**Quelle**.
###

# Bremen Session 18.11



## KAMIkazerider (24. Oktober 2007)

Huhu,

also wer möchte soll sich am 18.11 um 11Uhr vor dem Hauptbahnhof in Bremen einfinden. An dem Eingang zur innenstadt hin.

mit dabei sind warscheinlich:

- BSXL
- robs
- Jim Space
- Affenotto
- Kami

PS: diesmal sind wir nüchtern...(insider für die leute die in köln dabei waren)


----------



## Jim Space (24. Oktober 2007)

immer gerne!


----------



## MTB-News.de




----------



## mr.mütze (24. Oktober 2007)

wenn jemand über uelzen fährt mit zug oder so dann komm ich auch


----------



## KAMIkazerider (24. Oktober 2007)

ich flieg bestimmt drüber...


----------



## mr.mütze (24. Oktober 2007)

Uelzen 	
Bad Bevensen 	  	 
Lüneburg 	  	 
Hamburg-Harburg 	

Hamburg-Harburg 	
Buchholz(Nordheide) 	  	
Tostedt 	  	
Lauenbrück 	  		 
Scheeßel 	  	 
Rotenburg(Wümme) 	  	
Bremen Hbf


könnte da jemand mit zu steigen weil sonst ist zu teuer. würde 5er nieder sachsen ticket nehmen

mfg marcel


----------



## robs (24. Oktober 2007)

SemesterTicket rockt


----------



## Rubelnaldo (25. Oktober 2007)

Da werd ich meine Schlurre mal wieder in die alte Heimadstadt bewegen! Mal gucken was das Wetter so sagt... Gibts denn schon ne Route die man in Bremen abklappern will, oder einfach quer durch die City?


----------



## BRAUNSCHWEIG XL (25. Oktober 2007)

###

**Datenauszüge**.

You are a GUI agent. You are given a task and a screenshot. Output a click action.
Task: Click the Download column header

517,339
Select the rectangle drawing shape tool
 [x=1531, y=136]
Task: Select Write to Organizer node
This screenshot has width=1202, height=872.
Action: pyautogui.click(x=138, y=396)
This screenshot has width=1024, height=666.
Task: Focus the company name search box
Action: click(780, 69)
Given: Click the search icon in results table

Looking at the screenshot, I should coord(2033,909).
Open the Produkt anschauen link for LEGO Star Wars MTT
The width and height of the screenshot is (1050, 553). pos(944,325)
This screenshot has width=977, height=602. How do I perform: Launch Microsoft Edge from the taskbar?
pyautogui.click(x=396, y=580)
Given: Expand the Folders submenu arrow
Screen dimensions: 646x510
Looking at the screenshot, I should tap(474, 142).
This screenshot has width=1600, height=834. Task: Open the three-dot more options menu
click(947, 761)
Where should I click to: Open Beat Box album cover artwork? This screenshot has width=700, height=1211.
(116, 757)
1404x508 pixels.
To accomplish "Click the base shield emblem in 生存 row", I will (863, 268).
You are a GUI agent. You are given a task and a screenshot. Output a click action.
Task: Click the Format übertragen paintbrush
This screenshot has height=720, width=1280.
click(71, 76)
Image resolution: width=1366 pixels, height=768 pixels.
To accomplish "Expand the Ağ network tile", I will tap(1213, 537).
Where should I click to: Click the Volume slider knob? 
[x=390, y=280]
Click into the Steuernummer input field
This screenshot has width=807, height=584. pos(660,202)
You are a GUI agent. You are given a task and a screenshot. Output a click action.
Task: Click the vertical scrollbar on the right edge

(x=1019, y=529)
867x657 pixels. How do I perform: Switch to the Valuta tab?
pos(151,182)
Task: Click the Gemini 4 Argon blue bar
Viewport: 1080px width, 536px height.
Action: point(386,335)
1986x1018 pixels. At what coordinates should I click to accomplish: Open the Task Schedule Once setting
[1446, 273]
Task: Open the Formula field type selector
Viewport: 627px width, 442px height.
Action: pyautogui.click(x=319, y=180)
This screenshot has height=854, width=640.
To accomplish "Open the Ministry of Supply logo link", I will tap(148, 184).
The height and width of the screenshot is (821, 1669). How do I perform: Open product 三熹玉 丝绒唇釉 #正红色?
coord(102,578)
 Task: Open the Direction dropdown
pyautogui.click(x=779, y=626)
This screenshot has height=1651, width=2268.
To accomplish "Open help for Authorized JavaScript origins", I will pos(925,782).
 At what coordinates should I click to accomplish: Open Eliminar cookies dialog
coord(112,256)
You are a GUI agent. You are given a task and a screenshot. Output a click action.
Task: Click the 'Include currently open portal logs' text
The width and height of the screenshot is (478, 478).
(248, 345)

###

**Arbeitsaufträge**.
A. Beantworte die folgenden Fragen anhand der Quelle:
(i) Um wie viel Uhr soll man sich am 18.11 vor dem Hauptbahnhof in Bremen einfinden?
(ii) Welches Ticket würde mr.mütze nehmen?
(iii) Was rockt laut robs?
B. Gib die Quelle ab den Worten „## robs (24.“ bis einschließlich „durch die City?“ erneut wieder. Tausche dabei „Wetter“ gegen „Regenradar“.

**Lösungen**.
A.
(i) Um 11 Uhr.
(ii) Ein 5er-Niedersachsen-Ticket.
(iii) Das SemesterTicket.

B.
## robs (24. Oktober 2007)

SemesterTicket rockt


----------



## Rubelnaldo (25. Oktober 2007)

Da werd ich meine Schlurre mal wieder in die alte Heimadstadt bewegen! Mal gucken was das Regenradar so sagt... Gibts denn schon ne Route die man in Bremen abklappern will, oder einfach quer durch die City?